Joint par La Presse il y a quelques jours, Dominique Marcotte a refusé de commenter l'affaire. Dans le cadre d'une récente poursuite civile contre Medicare où on lui réclamait 7790 $, Dominique Marcotte a écrit dans un courriel à son avocat que son entreprise était en faillite et ne pouvait payer la somme réclamée à moins de conclure rapidement un contrat avec des hôpitaux.

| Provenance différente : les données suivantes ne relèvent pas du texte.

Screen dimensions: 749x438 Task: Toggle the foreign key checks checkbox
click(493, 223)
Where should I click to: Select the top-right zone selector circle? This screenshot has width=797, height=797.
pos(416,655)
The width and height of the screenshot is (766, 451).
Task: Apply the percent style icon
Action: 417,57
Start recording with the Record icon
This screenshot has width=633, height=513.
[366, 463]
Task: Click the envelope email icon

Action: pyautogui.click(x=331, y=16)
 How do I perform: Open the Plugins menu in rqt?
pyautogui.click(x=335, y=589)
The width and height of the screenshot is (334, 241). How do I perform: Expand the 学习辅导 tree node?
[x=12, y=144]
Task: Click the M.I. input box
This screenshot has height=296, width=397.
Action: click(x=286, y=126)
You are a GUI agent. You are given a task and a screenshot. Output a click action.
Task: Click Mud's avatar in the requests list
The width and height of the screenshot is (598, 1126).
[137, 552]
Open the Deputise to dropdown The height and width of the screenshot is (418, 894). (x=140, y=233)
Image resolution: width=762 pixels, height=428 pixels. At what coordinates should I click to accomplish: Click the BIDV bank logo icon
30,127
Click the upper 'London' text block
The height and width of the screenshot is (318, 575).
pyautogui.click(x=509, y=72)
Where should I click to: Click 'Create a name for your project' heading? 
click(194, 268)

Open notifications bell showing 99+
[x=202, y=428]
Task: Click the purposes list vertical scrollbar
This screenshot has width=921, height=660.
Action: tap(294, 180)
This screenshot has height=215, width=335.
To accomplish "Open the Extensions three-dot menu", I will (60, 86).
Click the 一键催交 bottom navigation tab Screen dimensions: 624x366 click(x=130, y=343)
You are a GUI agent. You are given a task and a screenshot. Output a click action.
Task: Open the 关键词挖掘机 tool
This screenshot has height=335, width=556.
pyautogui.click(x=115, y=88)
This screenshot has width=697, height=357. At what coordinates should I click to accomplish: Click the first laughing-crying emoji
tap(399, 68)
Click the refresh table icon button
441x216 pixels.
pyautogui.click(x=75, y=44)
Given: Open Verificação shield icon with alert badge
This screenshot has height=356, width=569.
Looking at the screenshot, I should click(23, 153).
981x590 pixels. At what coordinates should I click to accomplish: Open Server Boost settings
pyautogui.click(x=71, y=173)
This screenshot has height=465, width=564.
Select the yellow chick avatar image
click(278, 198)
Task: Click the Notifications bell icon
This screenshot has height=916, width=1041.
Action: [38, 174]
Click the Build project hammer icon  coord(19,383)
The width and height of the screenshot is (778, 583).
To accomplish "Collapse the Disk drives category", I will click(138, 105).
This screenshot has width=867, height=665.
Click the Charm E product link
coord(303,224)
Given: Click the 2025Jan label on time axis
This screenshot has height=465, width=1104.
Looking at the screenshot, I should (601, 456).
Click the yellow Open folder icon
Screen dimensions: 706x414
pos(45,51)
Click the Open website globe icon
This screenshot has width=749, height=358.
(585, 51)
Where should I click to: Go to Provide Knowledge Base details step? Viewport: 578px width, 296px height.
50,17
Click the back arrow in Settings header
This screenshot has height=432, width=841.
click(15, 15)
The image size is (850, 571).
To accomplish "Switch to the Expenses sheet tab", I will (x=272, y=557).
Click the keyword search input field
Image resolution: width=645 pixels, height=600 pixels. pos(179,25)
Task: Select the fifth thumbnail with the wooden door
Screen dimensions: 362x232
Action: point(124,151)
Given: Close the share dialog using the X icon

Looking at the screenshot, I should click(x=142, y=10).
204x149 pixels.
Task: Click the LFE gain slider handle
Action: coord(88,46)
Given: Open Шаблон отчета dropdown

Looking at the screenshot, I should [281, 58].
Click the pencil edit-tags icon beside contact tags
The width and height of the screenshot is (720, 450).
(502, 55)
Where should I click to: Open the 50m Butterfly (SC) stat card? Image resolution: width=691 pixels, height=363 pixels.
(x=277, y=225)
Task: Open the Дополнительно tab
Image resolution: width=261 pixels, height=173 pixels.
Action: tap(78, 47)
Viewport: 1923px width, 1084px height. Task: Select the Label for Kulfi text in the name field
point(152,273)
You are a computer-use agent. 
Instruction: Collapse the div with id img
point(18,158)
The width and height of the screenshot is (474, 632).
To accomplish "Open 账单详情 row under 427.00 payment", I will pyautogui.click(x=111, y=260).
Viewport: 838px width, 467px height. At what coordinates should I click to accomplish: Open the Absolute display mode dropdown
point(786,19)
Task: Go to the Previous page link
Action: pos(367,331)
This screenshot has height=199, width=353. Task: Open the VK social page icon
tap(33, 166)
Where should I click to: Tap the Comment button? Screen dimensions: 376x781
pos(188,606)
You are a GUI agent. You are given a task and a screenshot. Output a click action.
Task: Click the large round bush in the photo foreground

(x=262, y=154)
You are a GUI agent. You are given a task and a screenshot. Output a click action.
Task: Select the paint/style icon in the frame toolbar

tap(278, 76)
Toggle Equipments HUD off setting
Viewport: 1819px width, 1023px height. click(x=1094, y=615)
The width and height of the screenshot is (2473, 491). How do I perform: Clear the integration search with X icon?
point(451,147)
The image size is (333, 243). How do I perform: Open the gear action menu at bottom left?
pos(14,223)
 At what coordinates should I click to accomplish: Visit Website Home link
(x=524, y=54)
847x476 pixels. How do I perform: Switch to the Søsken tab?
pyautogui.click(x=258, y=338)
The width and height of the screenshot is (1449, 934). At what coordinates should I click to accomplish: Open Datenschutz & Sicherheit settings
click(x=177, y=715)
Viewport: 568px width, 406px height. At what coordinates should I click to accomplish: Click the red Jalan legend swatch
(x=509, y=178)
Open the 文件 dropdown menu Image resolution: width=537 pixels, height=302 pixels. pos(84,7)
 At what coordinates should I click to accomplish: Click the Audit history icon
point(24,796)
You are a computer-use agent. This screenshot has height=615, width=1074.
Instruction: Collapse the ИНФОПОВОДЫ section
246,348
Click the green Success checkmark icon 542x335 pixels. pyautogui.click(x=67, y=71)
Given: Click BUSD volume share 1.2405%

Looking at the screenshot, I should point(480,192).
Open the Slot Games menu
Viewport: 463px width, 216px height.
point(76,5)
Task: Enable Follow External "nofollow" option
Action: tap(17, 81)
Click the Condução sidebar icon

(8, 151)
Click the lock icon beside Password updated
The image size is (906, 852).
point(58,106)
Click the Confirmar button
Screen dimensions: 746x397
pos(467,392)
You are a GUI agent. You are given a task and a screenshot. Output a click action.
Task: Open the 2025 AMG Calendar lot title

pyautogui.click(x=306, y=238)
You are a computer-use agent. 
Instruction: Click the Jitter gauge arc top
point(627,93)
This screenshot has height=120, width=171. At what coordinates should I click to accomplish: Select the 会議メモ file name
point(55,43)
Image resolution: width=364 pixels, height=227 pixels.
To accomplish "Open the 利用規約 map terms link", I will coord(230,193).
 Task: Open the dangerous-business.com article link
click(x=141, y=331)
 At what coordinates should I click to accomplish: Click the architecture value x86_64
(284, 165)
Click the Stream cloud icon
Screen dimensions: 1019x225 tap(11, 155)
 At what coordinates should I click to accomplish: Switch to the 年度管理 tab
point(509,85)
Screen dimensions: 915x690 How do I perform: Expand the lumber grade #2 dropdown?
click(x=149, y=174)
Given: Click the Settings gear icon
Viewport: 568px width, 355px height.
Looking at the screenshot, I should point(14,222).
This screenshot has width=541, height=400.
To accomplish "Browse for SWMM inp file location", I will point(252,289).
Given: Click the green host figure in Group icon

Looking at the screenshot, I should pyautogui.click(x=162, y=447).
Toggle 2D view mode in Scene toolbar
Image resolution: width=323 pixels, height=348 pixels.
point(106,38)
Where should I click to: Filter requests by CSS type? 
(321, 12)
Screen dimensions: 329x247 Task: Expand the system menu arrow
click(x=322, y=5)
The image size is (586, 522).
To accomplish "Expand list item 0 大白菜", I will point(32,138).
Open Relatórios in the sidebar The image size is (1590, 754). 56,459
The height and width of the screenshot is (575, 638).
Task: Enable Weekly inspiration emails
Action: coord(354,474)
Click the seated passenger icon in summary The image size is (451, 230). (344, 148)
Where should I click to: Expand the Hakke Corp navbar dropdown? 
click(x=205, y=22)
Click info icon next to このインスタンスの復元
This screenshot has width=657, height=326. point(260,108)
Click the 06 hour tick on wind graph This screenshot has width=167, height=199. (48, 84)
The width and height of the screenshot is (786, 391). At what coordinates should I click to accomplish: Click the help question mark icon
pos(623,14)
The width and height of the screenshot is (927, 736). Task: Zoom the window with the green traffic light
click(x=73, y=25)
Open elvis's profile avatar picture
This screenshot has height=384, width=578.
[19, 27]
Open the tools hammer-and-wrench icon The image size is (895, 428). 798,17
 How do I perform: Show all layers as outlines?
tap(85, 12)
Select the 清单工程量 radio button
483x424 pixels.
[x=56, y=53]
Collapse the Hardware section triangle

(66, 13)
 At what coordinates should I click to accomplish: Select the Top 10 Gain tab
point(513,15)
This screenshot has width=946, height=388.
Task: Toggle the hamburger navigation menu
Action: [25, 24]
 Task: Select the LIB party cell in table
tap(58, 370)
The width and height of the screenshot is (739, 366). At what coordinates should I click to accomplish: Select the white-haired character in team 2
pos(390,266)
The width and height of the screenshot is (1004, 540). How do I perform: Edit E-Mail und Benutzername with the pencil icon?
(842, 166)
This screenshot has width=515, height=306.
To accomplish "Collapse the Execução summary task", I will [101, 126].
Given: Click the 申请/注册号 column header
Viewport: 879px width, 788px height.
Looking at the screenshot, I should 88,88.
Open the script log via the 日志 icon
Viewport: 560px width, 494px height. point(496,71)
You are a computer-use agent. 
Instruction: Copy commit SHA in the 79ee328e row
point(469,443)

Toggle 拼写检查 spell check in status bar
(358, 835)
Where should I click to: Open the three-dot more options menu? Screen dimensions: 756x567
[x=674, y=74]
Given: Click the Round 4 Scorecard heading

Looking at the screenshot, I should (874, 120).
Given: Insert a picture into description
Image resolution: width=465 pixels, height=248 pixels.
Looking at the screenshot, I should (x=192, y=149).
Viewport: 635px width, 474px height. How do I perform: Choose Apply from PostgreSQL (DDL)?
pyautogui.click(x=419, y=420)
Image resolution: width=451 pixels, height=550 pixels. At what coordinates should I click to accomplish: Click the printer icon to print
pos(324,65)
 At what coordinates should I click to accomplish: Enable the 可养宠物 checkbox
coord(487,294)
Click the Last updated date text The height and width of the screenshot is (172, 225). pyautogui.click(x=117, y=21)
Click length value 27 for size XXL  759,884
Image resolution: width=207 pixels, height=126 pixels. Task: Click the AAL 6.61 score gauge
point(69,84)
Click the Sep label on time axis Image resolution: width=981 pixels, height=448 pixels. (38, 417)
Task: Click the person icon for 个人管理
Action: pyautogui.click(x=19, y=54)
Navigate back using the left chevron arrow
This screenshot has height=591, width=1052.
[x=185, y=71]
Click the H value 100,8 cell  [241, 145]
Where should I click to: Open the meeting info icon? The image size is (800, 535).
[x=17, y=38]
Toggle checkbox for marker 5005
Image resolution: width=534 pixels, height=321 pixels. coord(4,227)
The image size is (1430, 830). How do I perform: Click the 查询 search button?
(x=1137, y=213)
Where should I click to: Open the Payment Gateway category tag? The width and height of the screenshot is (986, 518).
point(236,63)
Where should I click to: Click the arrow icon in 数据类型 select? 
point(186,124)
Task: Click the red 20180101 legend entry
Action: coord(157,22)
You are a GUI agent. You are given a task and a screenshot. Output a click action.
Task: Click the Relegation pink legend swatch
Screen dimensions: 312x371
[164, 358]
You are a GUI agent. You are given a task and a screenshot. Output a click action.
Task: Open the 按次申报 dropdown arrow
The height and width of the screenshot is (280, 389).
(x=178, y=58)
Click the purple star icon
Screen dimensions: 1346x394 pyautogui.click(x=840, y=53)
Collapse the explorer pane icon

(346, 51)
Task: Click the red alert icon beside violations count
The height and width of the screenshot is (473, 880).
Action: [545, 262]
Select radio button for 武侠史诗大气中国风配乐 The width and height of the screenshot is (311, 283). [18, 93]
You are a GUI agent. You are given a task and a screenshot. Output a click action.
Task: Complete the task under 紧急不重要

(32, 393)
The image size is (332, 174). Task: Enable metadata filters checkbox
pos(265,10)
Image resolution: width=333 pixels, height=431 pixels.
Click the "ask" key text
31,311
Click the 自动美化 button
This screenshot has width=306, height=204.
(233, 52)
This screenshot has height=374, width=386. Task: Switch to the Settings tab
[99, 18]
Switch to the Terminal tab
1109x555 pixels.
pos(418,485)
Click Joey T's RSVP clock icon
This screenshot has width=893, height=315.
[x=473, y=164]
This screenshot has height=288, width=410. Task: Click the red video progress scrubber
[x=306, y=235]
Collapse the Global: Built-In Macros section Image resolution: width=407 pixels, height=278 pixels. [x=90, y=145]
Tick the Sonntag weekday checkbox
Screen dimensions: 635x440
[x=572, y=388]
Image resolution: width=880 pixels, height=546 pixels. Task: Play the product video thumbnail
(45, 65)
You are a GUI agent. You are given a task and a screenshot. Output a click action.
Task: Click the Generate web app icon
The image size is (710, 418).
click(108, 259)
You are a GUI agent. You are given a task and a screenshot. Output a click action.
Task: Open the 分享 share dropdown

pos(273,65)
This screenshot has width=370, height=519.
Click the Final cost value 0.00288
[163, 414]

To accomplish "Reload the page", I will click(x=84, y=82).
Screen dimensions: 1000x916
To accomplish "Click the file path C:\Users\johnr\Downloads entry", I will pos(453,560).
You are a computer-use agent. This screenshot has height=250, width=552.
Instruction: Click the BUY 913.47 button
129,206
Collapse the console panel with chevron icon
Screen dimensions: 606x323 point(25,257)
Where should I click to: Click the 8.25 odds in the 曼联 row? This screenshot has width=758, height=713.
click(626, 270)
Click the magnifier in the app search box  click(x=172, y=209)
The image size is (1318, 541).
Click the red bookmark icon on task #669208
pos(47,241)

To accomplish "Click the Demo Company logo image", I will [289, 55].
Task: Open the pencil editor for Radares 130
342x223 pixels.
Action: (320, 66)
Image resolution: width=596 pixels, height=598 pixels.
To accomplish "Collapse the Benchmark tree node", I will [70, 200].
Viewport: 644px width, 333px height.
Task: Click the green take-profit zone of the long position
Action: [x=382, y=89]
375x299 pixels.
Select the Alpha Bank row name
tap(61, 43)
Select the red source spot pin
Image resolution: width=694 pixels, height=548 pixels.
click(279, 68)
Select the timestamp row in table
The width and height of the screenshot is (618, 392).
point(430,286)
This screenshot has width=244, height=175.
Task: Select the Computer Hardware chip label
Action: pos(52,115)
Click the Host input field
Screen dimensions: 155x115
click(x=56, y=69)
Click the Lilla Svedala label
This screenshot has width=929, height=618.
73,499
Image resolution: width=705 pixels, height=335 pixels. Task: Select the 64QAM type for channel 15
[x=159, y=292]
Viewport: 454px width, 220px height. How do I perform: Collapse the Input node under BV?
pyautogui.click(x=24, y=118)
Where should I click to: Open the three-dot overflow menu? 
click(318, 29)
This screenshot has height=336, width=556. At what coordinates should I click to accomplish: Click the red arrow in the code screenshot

« Si nous n'obtenons pas les contrats, nous devrons déclarer faillite », écrivait Marcotte.

Des clients gourmands

Argent, ordinateurs, meubles, et même un pèse-personne, les exigences des clients de Medicare au nom desquels de fausses réclamations auraient été faites étaient très variées, selon les documents saisis par les enquêteurs lors des perquisitions au commerce et chez son dirigeant.

Certains étaient parfois mécontents des délais pour obtenir leur compensation. C'est l'objet d'un courriel intitulé « clients pas contents » de Yannick Dionne à Dominique Marcotte, en octobre 2012. « Liste de clients qui ne veulent plus attendre pour leur marchandise = Mme A (TV 32'') ; Mme B (TV 40'') ; M. A (veut deux ordinateurs portables) ; Mme C (4 matelas + housse à matelas et oreillers) ; Mme D et M. B (frigidaire) », lit-on dans ce courriel desquels nous avons retiré les noms.

On lit aussi dans ce courriel que « tous ces clients menacent de ne plus signer leurs factures tant et aussi longtemps qu'ils ne reçoivent pas leurs produits ». Des factures d'achats dans des magasins de meubles et des bons de livraison ont également été saisis.